◆ TASK GOAL
Copy the material from the line containing "Screen dimensions: 1094x728" through the line containing "Action: [187, 62]", keeping every character unchanged.

==============================

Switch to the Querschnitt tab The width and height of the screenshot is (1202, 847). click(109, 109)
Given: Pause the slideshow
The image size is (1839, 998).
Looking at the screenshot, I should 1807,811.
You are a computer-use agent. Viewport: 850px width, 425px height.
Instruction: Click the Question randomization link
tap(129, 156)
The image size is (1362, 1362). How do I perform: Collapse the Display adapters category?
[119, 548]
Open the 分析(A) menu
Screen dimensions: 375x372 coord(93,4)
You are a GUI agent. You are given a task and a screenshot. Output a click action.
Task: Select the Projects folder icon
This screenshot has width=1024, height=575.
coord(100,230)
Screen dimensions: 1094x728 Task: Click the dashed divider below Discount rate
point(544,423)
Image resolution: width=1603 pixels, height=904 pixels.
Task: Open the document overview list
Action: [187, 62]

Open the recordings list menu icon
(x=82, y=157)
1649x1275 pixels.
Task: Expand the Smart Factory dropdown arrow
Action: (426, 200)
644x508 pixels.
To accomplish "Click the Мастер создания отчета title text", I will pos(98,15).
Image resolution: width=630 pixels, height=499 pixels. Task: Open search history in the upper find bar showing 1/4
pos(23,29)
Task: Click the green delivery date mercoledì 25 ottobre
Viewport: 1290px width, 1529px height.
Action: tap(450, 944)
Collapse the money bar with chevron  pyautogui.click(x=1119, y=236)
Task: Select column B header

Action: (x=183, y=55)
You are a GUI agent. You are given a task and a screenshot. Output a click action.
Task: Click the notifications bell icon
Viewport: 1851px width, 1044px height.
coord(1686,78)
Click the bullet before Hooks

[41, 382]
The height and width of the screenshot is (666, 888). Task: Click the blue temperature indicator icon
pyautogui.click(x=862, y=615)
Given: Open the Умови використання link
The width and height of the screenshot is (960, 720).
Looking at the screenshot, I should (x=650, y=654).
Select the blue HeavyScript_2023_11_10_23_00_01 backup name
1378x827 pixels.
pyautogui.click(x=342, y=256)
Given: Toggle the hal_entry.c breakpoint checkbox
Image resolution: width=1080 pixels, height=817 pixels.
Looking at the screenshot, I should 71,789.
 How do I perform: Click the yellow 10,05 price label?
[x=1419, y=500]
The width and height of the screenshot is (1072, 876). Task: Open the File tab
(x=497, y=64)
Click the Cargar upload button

==============================

◆ TASK ANSWER
Screen dimensions: 1094x728 Task: Click the dashed divider below Discount rate
point(544,423)
Image resolution: width=1603 pixels, height=904 pixels.
Task: Open the document overview list
Action: [187, 62]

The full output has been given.